Work order:
Without the pictures, set down exactly the lines from the one that contains "About Us (32, 2050)" to the end of the entries, both included, and nothing besides.

###

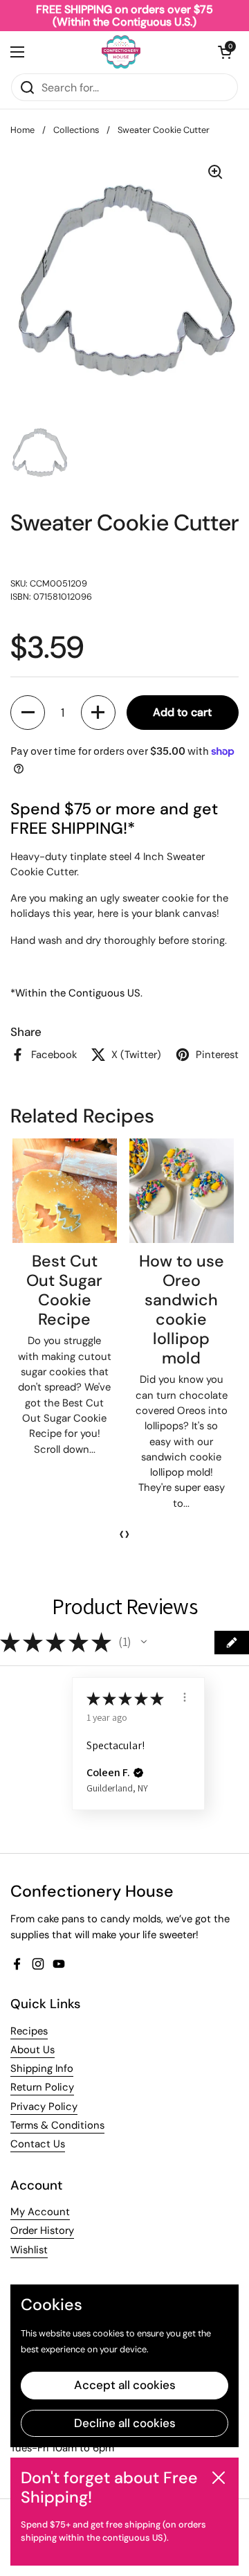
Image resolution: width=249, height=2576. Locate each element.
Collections (76, 130)
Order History (42, 2230)
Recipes (29, 2031)
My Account (40, 2212)
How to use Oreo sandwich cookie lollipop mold (181, 1309)
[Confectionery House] (121, 52)
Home (22, 130)
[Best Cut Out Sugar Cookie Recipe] (64, 1190)
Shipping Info (41, 2068)
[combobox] (124, 87)
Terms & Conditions (57, 2125)
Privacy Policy (43, 2106)
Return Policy (42, 2087)
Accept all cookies (125, 2384)
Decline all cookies (125, 2423)
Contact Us (37, 2144)
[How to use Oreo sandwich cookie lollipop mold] (181, 1190)
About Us (32, 2050)
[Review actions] (184, 1697)
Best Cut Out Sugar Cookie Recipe (64, 1290)
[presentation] (121, 1533)
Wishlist (29, 2250)
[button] (225, 52)
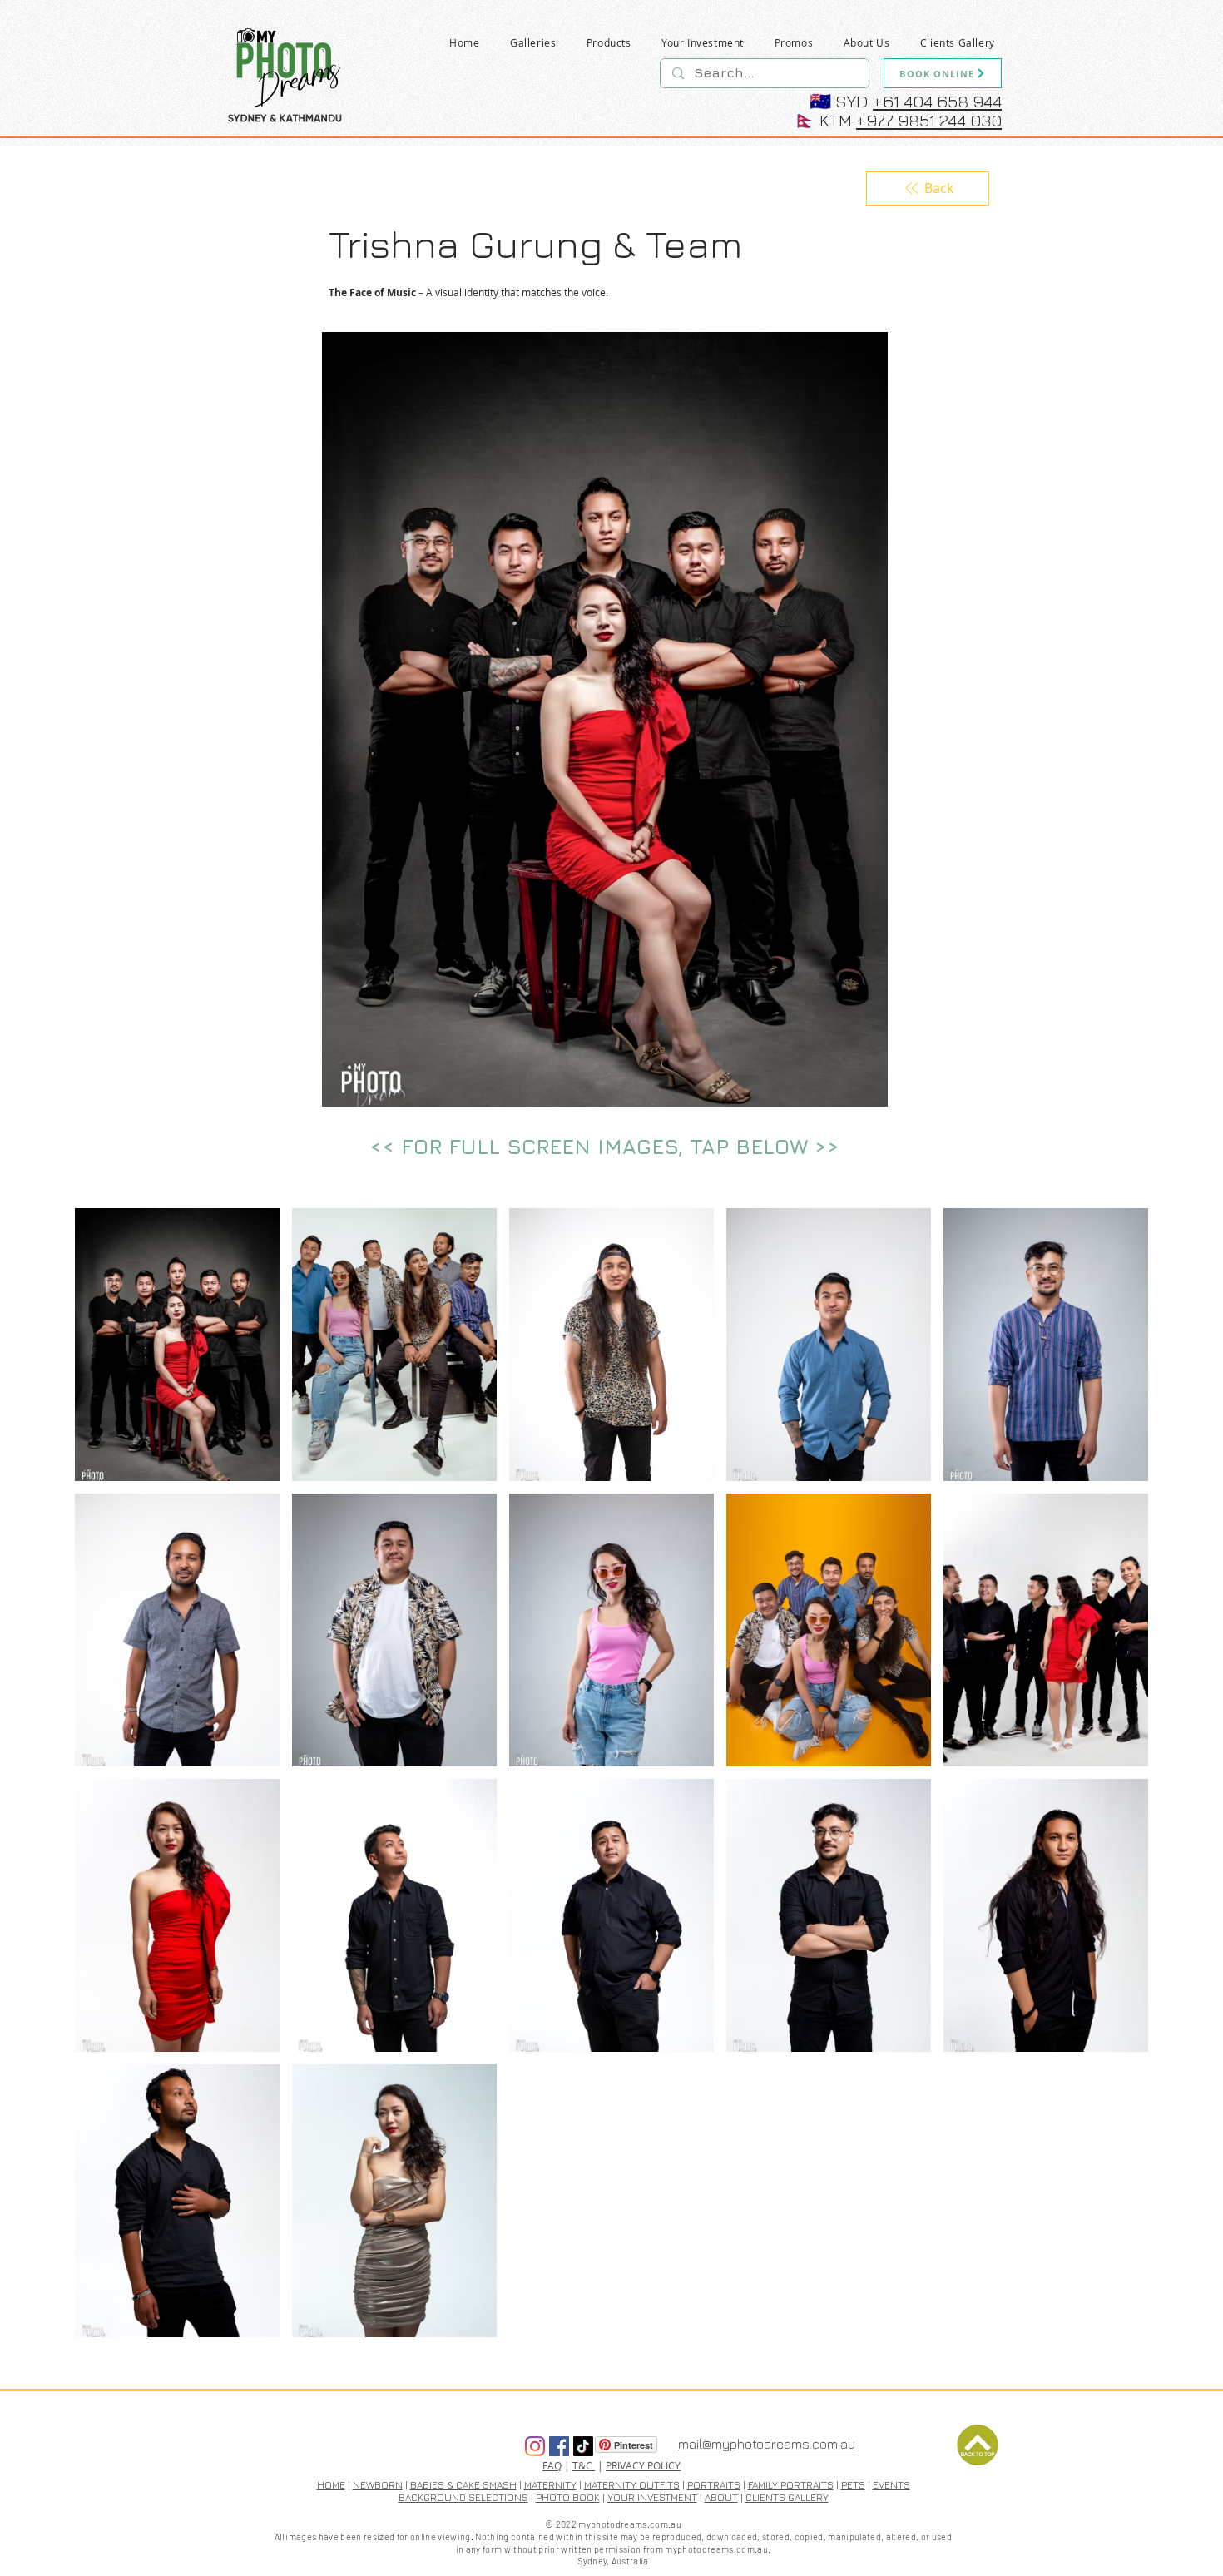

###

Solution to the exercise:
About Us (32, 2050)
[Review actions] (184, 1697)
Best Cut Out Sugar Cookie Recipe (64, 1290)
[presentation] (121, 1533)
Wishlist (29, 2250)
[button] (225, 52)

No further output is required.